LTE is completely irrelevant to the conversation. It’s the equivalent of saying you have a perfect driveway with no cracks and if there are cracks they are instantly rebuilt and claiming that means you’ll have a smooth ride to work everyday as a result. The path between A and Z is unknown and you’re focusing on the path from A-B only, the rest of the path could change at any point, and there are points [B-Y].* in between that could be saturated at any point along the way causing buffer bloat and latency spikes, even outages that have to be routed around.
If we make some assumptions:
80% of packets will arrive on time on at least ONE of the links on the network.
That 80% will be spread somewhat evenly over the 100%, ie packet loss and latency spikes are generally random
OR
A link fails causing a number of sequentially dropped packets and a failover event.
So, if I plan on 20% FEC redundancy I should be able to rebuild missing packets from the random loss/jitter AND handle the lost packets that would cause a failover event.
There is no ‘double fec’ because for VoIP needs, all EC in the middle is useless if I have end-to-end FEC. I’d rather forget that packet and rebuild it with RS than wait for it. That makes my latency predictable, just a function of the % of packets queued in my FEC buffer. If typical latency is 40ms, FEC will increase that to say 55ms
Any argument specifying any specific links in the path is moot, it’s the aggregate of all links, most of the completely unknown. MOST of the data path wont have any substantial EC.

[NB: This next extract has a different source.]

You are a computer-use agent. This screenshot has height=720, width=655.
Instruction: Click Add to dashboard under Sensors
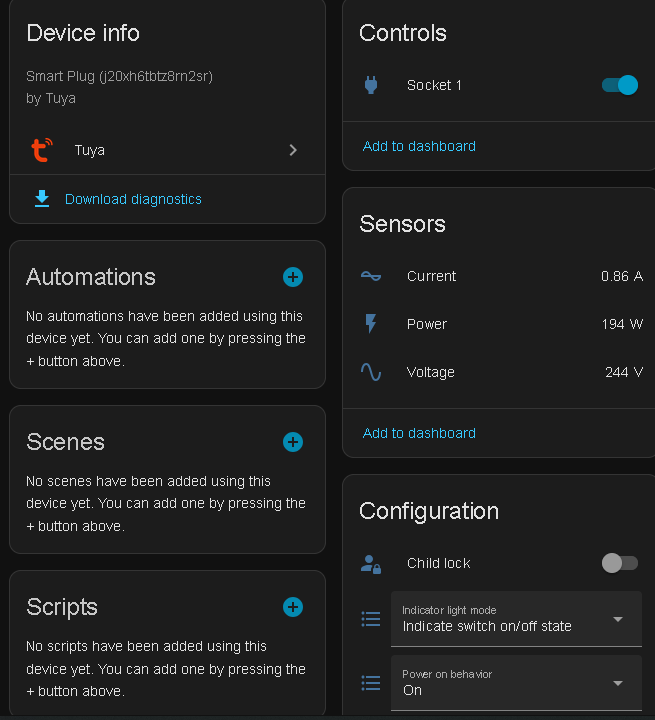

Right now over a tinyfecvpn link I can get 65ms from a site through to an EC2 instance consistently with not more than about 20ms jitter (FEC takes ~20ms to rebuild a packet) and I can failover from cable to LTE without loosing a packet. Latency moves up to about 160ms with that same 20ms jitter until the cable comes back and it gracefully moves back down (no packets lost in the route update). I can yank the ethernet cable out of the cable modem and I get something like 65ms,65ms, 84ms, 65ms, 85ms, 180ms, 160ms, 160ms. Looking at a pcap of the SIP and RTP traffic, it matches with no lost packets in the sequence. Plug back in and wait for my tunnel to come back up and it drops right back down to 65ms. Customers on the phone don’t lose a call or lose a bit of audio. They might be able to perceive that latency move up but it’s still within comfortable VoIP margins.
The problem is the data path is more complex than necessary. phone > computer(tinyfecvpn) > mikrotik w/ dual wan and dual tunnels configured for failover > internet > CHR in EC2 > instance w/ tinyfecvpn > PBX
Secondly, I’m taking a hit on MTU putting a tunnel in a tunnel.
This works, and it works very well. It’s just missing in routeros.